» WRITTEN TASK
Return verbatim the rows starting at the first row below and ending at the row that contains "Sauvegarder (514, 555)", with both of those rows included.

_ _ _ _ _

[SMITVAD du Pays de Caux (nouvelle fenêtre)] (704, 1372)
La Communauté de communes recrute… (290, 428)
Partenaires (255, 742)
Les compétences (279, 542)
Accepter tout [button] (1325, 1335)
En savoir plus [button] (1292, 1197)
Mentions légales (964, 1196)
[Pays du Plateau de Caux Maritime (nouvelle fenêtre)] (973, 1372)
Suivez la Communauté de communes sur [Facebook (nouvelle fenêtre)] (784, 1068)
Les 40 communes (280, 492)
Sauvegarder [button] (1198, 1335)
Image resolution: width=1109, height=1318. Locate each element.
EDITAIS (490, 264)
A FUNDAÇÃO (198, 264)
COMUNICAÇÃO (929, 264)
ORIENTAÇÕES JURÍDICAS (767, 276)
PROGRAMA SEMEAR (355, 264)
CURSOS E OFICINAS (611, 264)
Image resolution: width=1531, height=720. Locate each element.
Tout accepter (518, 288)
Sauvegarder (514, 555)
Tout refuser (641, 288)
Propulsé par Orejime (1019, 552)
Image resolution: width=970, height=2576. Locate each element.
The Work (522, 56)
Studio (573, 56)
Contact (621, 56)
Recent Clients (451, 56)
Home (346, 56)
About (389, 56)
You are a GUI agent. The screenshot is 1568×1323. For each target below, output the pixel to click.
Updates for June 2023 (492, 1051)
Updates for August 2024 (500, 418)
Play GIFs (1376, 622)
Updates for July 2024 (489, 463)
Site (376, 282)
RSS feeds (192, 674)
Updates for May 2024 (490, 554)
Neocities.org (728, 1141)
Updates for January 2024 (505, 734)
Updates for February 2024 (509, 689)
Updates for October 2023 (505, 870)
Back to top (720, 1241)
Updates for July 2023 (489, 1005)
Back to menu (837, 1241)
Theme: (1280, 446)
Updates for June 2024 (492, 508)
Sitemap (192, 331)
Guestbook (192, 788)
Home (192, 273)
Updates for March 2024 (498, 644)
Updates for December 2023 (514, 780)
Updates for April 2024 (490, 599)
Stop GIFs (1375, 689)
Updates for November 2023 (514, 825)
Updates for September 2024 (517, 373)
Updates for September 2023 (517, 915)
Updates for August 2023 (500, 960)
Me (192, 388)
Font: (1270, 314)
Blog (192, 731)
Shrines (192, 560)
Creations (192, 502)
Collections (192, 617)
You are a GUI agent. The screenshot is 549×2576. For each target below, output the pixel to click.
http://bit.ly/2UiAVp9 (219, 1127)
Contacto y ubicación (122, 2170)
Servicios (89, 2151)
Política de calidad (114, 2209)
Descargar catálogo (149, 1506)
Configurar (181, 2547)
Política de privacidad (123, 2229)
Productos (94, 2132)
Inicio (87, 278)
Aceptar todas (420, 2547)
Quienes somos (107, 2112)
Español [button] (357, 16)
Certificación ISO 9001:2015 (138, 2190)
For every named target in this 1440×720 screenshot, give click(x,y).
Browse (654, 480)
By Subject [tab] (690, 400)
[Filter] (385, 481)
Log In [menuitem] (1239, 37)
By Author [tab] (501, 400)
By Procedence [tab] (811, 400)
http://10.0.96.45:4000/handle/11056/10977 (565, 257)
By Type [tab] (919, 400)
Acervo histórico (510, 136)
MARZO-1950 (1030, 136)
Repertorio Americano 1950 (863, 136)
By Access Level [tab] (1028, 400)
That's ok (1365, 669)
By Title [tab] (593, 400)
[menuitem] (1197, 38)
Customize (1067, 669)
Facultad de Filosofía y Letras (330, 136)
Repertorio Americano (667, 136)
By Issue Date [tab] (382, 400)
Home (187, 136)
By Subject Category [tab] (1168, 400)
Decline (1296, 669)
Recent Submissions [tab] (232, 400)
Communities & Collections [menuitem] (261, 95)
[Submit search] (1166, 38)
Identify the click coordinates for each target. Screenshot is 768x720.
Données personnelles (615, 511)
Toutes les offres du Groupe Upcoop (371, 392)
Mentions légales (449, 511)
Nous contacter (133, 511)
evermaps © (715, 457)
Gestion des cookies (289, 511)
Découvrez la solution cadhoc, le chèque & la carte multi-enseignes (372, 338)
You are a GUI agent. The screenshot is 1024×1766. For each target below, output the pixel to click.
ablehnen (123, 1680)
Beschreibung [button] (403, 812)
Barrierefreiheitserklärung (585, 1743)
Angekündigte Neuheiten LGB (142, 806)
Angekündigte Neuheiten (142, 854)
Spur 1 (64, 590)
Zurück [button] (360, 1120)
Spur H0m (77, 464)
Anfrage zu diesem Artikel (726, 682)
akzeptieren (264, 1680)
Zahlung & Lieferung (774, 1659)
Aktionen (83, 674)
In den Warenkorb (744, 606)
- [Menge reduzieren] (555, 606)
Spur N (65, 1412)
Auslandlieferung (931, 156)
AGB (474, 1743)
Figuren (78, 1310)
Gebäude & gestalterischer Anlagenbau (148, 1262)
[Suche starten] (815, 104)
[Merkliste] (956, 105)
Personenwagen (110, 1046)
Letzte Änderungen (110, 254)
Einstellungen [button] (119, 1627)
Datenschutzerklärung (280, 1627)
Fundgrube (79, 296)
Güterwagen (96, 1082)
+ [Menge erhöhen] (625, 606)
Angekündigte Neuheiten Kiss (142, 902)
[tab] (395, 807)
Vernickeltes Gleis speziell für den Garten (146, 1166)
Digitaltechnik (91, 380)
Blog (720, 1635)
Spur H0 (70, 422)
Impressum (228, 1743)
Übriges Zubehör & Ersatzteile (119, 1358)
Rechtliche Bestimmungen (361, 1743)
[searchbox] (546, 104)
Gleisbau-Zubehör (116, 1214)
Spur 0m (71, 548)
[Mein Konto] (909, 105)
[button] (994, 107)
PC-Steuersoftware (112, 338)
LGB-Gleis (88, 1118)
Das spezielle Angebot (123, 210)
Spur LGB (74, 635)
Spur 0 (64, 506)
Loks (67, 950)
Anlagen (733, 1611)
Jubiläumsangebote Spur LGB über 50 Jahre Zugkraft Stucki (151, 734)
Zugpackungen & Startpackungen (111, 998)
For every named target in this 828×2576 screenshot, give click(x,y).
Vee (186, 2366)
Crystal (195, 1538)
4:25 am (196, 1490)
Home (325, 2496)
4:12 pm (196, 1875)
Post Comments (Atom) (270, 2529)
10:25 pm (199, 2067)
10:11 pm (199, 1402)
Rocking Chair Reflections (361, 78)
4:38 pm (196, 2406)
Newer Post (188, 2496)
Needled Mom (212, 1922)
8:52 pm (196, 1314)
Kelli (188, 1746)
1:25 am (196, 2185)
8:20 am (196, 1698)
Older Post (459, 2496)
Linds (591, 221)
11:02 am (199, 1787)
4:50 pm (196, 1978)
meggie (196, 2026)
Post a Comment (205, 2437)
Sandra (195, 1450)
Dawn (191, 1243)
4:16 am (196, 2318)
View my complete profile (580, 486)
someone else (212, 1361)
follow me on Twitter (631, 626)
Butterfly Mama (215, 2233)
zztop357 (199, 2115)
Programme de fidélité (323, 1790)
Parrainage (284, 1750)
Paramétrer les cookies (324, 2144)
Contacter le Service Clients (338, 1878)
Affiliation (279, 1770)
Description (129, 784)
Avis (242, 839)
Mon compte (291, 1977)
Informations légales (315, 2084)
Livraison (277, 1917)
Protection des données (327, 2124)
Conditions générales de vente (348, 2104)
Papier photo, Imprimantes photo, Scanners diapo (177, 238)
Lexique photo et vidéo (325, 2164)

_ _ _ _ _

» THE OUTPUT
[SMITVAD du Pays de Caux (nouvelle fenêtre)] (704, 1372)
La Communauté de communes recrute… (290, 428)
Partenaires (255, 742)
Les compétences (279, 542)
Accepter tout [button] (1325, 1335)
En savoir plus [button] (1292, 1197)
Mentions légales (964, 1196)
[Pays du Plateau de Caux Maritime (nouvelle fenêtre)] (973, 1372)
Suivez la Communauté de communes sur [Facebook (nouvelle fenêtre)] (784, 1068)
Les 40 communes (280, 492)
Sauvegarder [button] (1198, 1335)
Image resolution: width=1109, height=1318. Locate each element.
EDITAIS (490, 264)
A FUNDAÇÃO (198, 264)
COMUNICAÇÃO (929, 264)
ORIENTAÇÕES JURÍDICAS (767, 276)
PROGRAMA SEMEAR (355, 264)
CURSOS E OFICINAS (611, 264)
Image resolution: width=1531, height=720. Locate each element.
Tout accepter (518, 288)
Sauvegarder (514, 555)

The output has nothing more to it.